During the searing last two episodes of Season Four of Orange is the New Black, the prison explodes in violence. By the end, an inmate is dead, and the one person we want to be the hero, to save everyone including himself, fails with such spectacular impact that it’s almost as beautiful as it is destructive.
Poussey, her gamine, whimsical, beautiful, lovely romantic self, lies dead, after gasping, “I can’t breathe.”
And fucking Warden Caputo lets everyone down. Again. And again. And again.
If Game of Thrones fans say of the violence depicted on that show that’s how things were, back in “those days,” OITNB takes an unflinching look at how real violence in “these days” impacts real people. How the myth of the good guy is so powerful that good guys believe it. How words have power to incite race hatred, even if they are accidental words.
But what OITNB has the courage to acknowledge that GoT does not, is that violence is not spectacle, even when we watch it from the comfort from our living rooms, and that should break our hearts.

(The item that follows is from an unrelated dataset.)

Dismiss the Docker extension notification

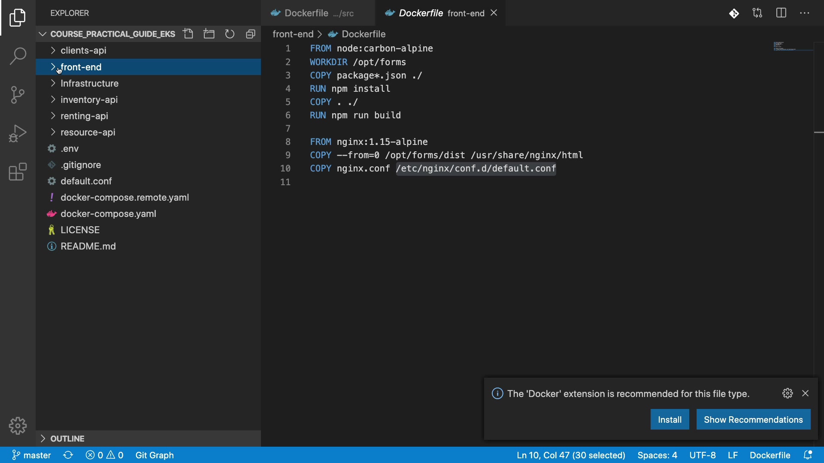[806, 394]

Caputo fails because he believes he’s one of the good guys, even though he keeps Sophia Burset in solitary, lying to her and her wife and her allies, even though he takes the photo that gets her out, even though he once again tries to serve two masters, his self image and MCC, even though he leaves Poussey’s body lying in the cafeteria, even though he only at the last minute calls her father to tell her she is dead. Caputo never once lives up to his own laser-like focus on his own goodness, even when he holds the press conference absolving the guard who killed Poussey, thinking he is taking a bold stand against his corporate overlords. Caputo’s words incite the riot that ends the season, with sweet inmate Daya holding a gun on a rotten, evil guard.
Sam Healy, of all characters, has the only singular moment of self-realization, when he calls his Russian wife and says, “I am not very good at my job.”
It is hilarious because it’s true. He’s got a power-tripping white savior complex, and in that moment, when he realizes just how bad he is at his job, like the worst prison social worker ever in the history of the field, all anyone can do is laugh til tears come, and not the cathartic ones.
So, Poussey. The show is known for its structural flashbacks that tell us how the inmates and the guards got to prison. So the last we see of Poussey, we think we are seeing that flashback. She’s traveling in Brooklyn and she’s trying to meet up with her friends.
Only gradually does the truth come clear. This is Poussey’s final voyage. She never finds her friends, and her entire journey is one of missed connections. She literally goes underground on the subway. She has lost her way, her phone is stolen, she meets strange and wondrous creatures, and has shared moments of companionship and bonding. At the very end, she is transported on the handlebars of a bicycle pedaled by a fake monk, to the ends of the earth, or at least the waters of the Hudson River.
There, Poussey turns to face the camera and smiles. I’ve taken you as far as I can, she seems to say. Here I go on alone. You can go no farther.